What you need to do: Only an exact copy of the lines beginning at the one that contains "The image size is (1326, 691)." and ending at the last line of the records below counts as the answer.

━━ Data for analysis ━━

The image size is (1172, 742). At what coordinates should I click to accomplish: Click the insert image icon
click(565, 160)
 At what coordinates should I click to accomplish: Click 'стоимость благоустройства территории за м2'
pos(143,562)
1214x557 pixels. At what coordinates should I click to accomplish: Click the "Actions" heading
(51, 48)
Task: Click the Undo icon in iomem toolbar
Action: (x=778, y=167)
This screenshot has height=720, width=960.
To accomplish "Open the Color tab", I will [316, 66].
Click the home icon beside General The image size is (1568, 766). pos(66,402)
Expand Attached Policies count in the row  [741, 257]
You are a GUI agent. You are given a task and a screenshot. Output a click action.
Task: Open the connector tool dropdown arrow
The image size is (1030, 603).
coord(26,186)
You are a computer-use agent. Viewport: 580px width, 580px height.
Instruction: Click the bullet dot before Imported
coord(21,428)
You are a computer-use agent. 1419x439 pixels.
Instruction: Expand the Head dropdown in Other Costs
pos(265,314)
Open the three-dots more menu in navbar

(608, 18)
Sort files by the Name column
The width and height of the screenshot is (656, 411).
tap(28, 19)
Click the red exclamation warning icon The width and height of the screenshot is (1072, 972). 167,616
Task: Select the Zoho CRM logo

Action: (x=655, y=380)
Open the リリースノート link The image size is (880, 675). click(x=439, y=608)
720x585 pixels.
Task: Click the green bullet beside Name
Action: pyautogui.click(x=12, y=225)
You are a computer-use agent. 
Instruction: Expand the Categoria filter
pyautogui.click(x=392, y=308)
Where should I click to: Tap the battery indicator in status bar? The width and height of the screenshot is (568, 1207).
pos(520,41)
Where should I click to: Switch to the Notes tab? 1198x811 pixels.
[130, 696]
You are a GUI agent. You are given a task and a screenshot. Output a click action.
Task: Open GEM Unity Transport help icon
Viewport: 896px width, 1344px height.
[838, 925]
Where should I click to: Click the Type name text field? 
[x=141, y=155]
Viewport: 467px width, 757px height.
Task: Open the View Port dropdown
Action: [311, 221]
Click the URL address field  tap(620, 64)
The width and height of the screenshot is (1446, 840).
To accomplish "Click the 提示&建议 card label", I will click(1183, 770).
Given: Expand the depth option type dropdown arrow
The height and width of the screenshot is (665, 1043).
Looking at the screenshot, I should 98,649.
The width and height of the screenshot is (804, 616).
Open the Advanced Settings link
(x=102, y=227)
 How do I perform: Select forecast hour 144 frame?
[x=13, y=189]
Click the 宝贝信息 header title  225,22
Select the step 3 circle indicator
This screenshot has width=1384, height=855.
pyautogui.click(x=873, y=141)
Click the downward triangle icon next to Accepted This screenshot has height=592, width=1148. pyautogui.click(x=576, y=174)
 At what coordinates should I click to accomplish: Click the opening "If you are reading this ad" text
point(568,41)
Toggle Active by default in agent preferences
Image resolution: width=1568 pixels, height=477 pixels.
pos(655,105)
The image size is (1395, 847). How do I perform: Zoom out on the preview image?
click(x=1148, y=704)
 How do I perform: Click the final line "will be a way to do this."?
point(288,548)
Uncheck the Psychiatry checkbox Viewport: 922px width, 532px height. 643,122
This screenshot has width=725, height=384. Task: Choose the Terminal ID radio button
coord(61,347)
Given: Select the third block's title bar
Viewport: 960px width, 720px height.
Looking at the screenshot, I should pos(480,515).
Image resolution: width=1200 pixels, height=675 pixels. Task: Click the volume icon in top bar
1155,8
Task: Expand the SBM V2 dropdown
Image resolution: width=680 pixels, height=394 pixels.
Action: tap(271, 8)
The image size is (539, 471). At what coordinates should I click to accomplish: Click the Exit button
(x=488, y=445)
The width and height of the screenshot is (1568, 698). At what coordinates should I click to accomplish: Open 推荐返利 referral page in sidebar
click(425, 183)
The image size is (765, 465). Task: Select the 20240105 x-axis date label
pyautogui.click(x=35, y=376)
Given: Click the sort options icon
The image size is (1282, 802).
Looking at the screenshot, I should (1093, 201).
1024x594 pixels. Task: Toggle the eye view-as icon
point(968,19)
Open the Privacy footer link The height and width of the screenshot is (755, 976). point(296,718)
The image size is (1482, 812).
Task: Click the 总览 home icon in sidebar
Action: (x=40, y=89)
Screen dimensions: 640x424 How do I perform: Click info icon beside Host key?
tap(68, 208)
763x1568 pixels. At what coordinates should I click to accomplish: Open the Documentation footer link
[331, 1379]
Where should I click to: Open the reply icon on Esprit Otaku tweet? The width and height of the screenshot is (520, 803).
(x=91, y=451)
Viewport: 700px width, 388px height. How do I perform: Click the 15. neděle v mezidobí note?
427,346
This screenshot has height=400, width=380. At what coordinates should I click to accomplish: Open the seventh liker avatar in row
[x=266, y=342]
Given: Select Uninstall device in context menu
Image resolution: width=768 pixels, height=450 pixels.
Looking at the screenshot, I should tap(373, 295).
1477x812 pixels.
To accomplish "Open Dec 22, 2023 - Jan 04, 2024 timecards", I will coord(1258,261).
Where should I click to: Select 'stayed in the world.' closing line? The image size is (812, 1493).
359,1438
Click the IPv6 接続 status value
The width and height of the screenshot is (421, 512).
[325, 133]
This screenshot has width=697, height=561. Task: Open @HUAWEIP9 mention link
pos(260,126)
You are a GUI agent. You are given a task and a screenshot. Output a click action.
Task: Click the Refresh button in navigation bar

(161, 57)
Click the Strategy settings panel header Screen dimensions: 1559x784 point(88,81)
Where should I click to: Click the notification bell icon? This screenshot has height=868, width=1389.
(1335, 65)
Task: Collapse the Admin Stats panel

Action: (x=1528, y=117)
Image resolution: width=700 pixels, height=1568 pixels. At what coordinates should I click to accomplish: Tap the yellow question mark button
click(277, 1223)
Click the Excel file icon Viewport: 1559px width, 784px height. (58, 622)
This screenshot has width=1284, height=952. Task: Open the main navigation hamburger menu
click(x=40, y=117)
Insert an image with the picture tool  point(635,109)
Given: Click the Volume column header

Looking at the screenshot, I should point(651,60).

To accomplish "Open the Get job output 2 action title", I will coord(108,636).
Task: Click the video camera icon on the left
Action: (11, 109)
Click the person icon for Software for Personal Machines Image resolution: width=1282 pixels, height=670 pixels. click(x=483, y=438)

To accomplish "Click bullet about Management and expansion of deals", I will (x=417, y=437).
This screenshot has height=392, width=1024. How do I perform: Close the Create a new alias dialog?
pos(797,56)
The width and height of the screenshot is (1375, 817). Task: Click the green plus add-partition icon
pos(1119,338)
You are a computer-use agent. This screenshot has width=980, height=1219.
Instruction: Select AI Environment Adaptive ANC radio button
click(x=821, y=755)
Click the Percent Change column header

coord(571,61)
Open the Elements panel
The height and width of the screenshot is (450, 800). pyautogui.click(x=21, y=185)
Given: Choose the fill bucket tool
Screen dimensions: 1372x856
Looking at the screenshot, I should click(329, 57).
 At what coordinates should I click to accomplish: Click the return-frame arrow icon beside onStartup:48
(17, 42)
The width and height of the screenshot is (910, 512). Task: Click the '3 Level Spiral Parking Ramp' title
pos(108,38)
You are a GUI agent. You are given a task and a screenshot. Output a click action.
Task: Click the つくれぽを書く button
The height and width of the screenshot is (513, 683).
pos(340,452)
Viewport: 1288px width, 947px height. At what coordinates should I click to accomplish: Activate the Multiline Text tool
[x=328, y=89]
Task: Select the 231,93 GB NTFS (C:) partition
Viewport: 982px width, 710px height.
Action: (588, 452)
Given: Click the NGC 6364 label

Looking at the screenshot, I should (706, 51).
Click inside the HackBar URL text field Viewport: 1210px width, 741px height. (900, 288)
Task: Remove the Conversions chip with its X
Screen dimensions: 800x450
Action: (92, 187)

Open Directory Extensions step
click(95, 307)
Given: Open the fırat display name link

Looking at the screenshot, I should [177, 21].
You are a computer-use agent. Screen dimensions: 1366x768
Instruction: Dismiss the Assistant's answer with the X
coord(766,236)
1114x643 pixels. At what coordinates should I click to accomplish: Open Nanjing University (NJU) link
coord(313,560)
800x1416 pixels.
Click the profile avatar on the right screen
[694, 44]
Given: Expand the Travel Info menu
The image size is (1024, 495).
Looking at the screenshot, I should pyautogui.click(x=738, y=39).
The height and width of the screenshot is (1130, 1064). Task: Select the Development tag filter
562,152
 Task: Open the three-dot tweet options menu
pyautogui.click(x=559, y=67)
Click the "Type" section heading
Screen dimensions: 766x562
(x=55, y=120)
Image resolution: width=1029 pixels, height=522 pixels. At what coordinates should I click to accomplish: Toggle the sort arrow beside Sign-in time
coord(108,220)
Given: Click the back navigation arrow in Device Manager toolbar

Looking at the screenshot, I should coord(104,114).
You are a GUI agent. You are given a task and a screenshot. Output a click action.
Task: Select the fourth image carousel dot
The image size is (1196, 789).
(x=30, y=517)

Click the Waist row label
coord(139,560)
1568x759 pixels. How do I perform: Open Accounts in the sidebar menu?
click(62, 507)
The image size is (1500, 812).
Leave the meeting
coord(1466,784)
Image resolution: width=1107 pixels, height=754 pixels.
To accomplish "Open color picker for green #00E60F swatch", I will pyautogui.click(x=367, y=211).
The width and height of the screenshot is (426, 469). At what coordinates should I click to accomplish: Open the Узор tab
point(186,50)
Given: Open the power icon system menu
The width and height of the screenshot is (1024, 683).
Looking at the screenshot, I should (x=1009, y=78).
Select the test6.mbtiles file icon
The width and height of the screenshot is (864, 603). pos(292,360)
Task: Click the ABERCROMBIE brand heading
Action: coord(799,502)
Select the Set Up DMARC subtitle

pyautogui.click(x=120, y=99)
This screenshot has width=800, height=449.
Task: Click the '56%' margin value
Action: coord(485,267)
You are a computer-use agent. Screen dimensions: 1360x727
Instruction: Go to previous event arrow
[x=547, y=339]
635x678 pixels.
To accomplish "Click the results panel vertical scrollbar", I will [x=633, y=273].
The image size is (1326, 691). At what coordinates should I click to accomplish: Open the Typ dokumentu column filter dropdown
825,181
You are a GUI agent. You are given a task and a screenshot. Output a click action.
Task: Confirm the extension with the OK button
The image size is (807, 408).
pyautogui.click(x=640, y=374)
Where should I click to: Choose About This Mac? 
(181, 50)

━━━

Exercise answer:
The image size is (1326, 691). At what coordinates should I click to accomplish: Open the Typ dokumentu column filter dropdown
825,181
You are a GUI agent. You are given a task and a screenshot. Output a click action.
Task: Confirm the extension with the OK button
The image size is (807, 408).
pyautogui.click(x=640, y=374)
Where should I click to: Choose About This Mac? 
(181, 50)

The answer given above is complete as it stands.